Она не была создана для брака. «Мне и тебя хватает», — сказала она, когда я лет в пятнадцать почувствовал, что все мне до смерти надоело. Нет, не школа надоела. Учился я, если не считать русского, неплохо. Осточертел весь этот балаган ССНМ, выезды на сбор урожая, субботники, бодряческие песни, к тому же мать допекла. Я уже не мог больше слышать ее бесконечные истории о «Густлоффе», которыми она обычно потчевала меня по воскресеньям под биточки с вареной картошкой. «Все полетело кувырком. Такое не забудешь. Никогда этому конца не будет. До сих пор снится, как в последний момент над водою раздался крик. И детки снятся между льдинами…»
Но иногда, сидя за воскресным столом со своей чашкой кофе, она лишь бормотала: «А красивый был все-таки корабль-то», — и больше ни слова. Но ее отсутствующий взгляд был достаточно красноречив.
Это правда. Когда строительство завершилось, белоснежный от носа до кормы лайнер «Вильгельм Густлофф», отправляясь в свое первое плавание, был поистине великолепен. Это не оспаривали даже те, кто после войны объявил себя антифашистом, никогда не изменявшим своим убеждениям. А те, кому посчастливилось попасть на борт лайнера, говорили, сойдя на берег, что испытали своего рода озарение.

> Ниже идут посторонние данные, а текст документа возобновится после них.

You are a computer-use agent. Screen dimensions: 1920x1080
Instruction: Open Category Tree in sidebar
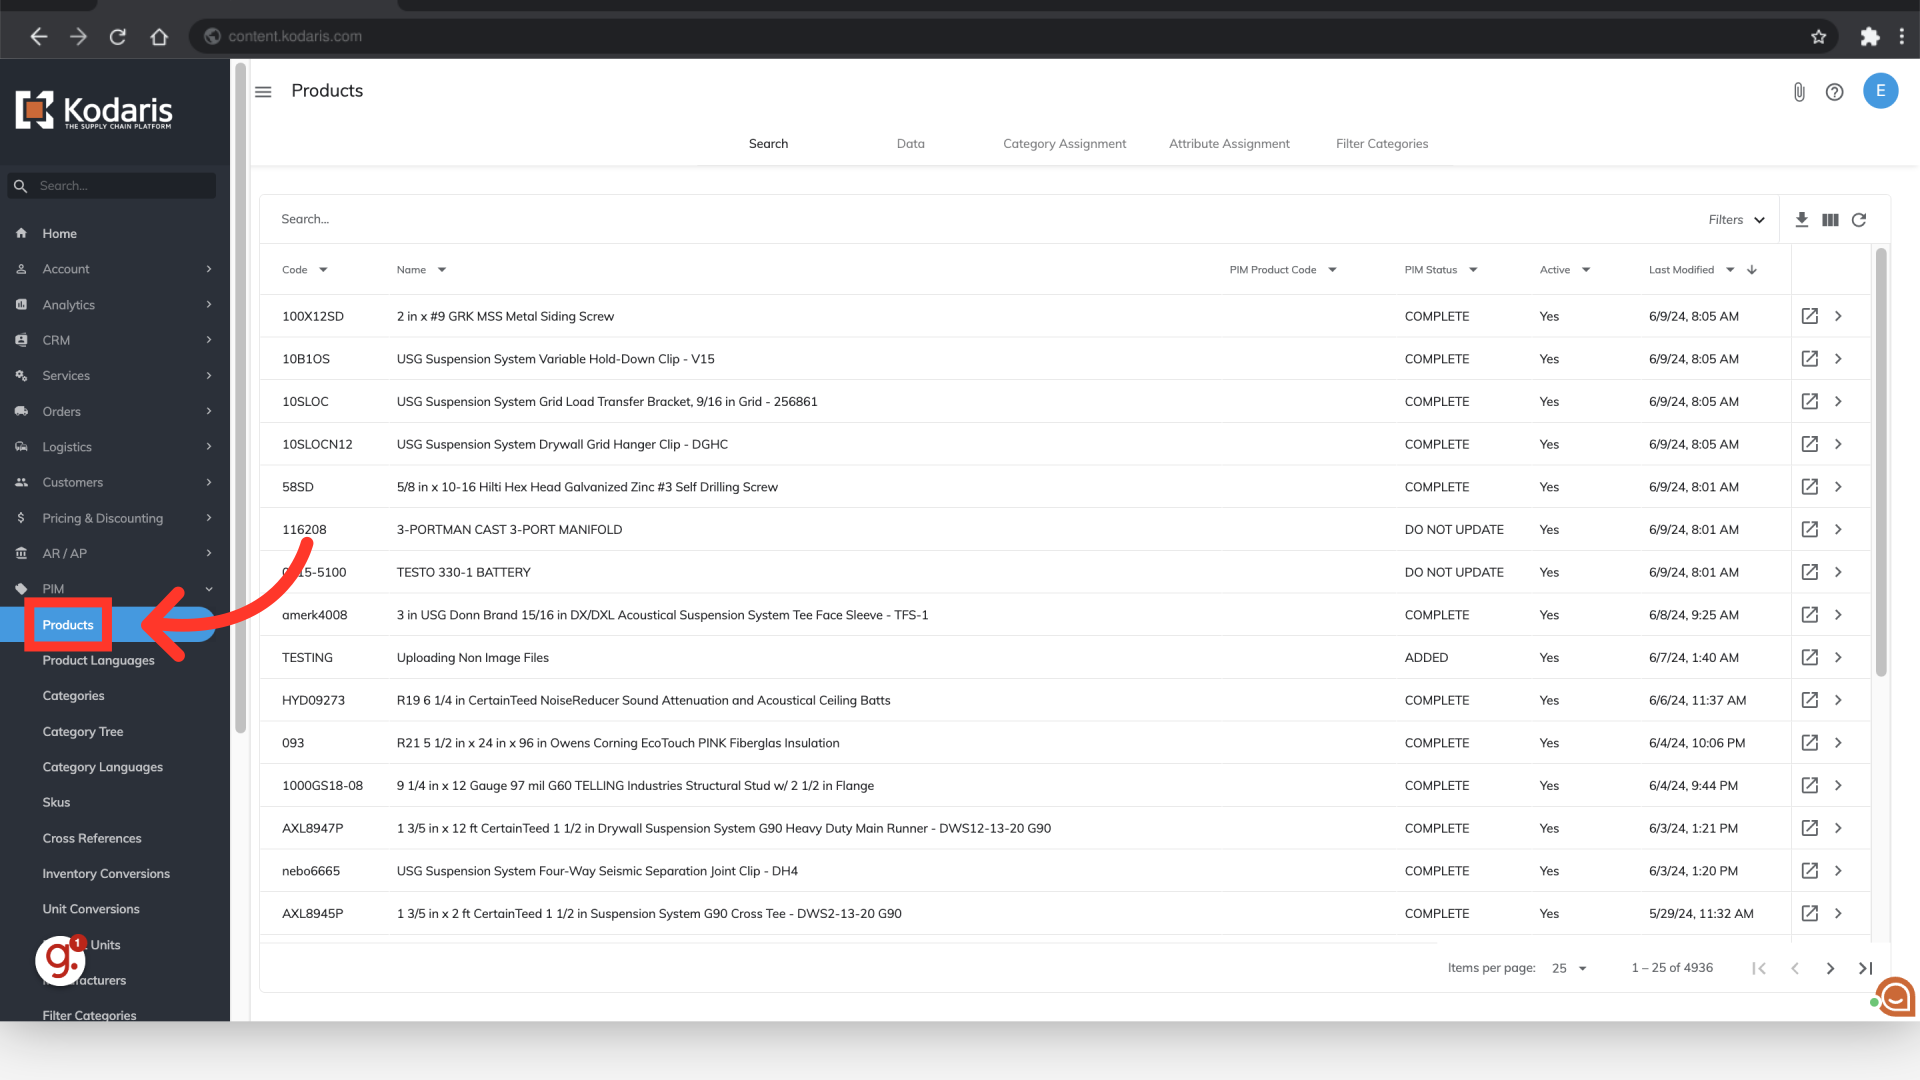point(83,732)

Уже в пробное двухдневное плавание, которое проходило, к сожалению, при штормовой погоде, на лайнер взяли рабочих и служащих верфи «Блом & Фосс», к ним добавили продавщиц гамбургского потребсоюза. Когда же 24 марта 1938 года «Вильгельм Густлофф» отправился в море на трое суток, то его пассажирами стали около тысячи австрийцев, отобранных партийными организациями, ибо спустя две недели населению Восточной марки предстояло проголосовать за то, что уже свершилось благодаря молниеносной операции вермахта, — за присоединение Австрии к Рейху. Кроме того, на борту вновь было триста девушек из Гамбурга, избранных представительниц Союза немецких девушек, и более сотни журналистов.
Шутки ради, а также в качестве некоего теста попробую вообразить, как вел бы себя я, скромный журналист, на приеме, который был обещан для работников печати в самом начале плавания и, судя по программе, состоялся в кинозале лайнера, предназначенном также для торжественных мероприятий. Признаться, я далеко не храбрец, о чем не раз говаривала мать и в чем совершенно уверена Габи, тем не менее я, возможно, набрался бы безрассудства задать вопрос о том, на какие средства был построен новый лайнер и вообще какими финансами располагает Германский трудовой фронт, хотя вместе с другими журналистами я мог бы сообразить и сам, что прожекты Лея было бы невозможно осуществить, если бы не деньги, конфискованные со счетов запрещенных профсоюзов.
Хорошо помечтать о собственной смелости. На самом деле, насколько я себя знаю, ее хватило бы разве что на завуалированный вопрос насчет финансовых возможностей ГТФ, а руководитель туристической поездки, хранящий при любых обстоятельствах абсолютную невозмутимость, вероятно, пошутил бы, что Германский трудовой фронт буквально купается в деньгах, в чем мы можем убедиться сами. Через несколько дней на верфи Ховальдт сойдет со стапелей очередной гигантский лайнер, который, как легко догадаться, будет назван в честь Роберта Лея.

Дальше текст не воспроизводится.